**WORK INSTRUCTIONS**
Copy out the records that follow, leaving every character as it is.

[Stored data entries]
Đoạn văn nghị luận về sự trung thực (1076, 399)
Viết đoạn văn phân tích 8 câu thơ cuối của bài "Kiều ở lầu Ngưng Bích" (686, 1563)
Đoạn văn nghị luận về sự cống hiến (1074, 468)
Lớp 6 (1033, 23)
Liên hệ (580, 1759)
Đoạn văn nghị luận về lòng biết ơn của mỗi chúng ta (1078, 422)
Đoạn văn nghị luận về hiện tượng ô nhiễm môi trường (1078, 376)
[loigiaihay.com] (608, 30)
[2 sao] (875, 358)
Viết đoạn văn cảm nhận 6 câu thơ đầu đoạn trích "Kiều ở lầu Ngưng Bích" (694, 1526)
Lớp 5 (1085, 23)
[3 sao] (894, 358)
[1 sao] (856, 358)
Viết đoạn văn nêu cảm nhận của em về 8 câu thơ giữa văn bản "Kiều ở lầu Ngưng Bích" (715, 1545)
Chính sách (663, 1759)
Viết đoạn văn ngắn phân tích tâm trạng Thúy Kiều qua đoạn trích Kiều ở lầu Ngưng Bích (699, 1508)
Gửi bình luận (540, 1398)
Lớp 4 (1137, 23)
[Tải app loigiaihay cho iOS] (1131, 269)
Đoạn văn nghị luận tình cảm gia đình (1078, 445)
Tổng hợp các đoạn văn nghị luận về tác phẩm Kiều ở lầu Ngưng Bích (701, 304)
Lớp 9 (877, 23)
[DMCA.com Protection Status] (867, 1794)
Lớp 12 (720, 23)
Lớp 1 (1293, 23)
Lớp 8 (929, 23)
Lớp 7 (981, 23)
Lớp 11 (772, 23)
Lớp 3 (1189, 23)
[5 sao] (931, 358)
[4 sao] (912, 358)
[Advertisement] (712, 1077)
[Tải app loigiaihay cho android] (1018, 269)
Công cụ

**SOLUTION TO THIS TASK**
Đoạn văn nghị luận về sự trung thực (1076, 399)
Viết đoạn văn phân tích 8 câu thơ cuối của bài "Kiều ở lầu Ngưng Bích" (686, 1563)
Đoạn văn nghị luận về sự cống hiến (1074, 468)
Lớp 6 (1033, 23)
Liên hệ (580, 1759)
Đoạn văn nghị luận về lòng biết ơn của mỗi chúng ta (1078, 422)
Đoạn văn nghị luận về hiện tượng ô nhiễm môi trường (1078, 376)
[loigiaihay.com] (608, 30)
[2 sao] (875, 358)
Viết đoạn văn cảm nhận 6 câu thơ đầu đoạn trích "Kiều ở lầu Ngưng Bích" (694, 1526)
Lớp 5 (1085, 23)
[3 sao] (894, 358)
[1 sao] (856, 358)
Viết đoạn văn nêu cảm nhận của em về 8 câu thơ giữa văn bản "Kiều ở lầu Ngưng Bích" (715, 1545)
Chính sách (663, 1759)
Viết đoạn văn ngắn phân tích tâm trạng Thúy Kiều qua đoạn trích Kiều ở lầu Ngưng Bích (699, 1508)
Gửi bình luận (540, 1398)
Lớp 4 (1137, 23)
[Tải app loigiaihay cho iOS] (1131, 269)
Đoạn văn nghị luận tình cảm gia đình (1078, 445)
Tổng hợp các đoạn văn nghị luận về tác phẩm Kiều ở lầu Ngưng Bích (701, 304)
Lớp 9 (877, 23)
[DMCA.com Protection Status] (867, 1794)
Lớp 12 (720, 23)
Lớp 1 (1293, 23)
Lớp 8 (929, 23)
Lớp 7 (981, 23)
Lớp 11 (772, 23)
Lớp 3 (1189, 23)
[5 sao] (931, 358)
[4 sao] (912, 358)
[Advertisement] (712, 1077)
[Tải app loigiaihay cho android] (1018, 269)
Công cụ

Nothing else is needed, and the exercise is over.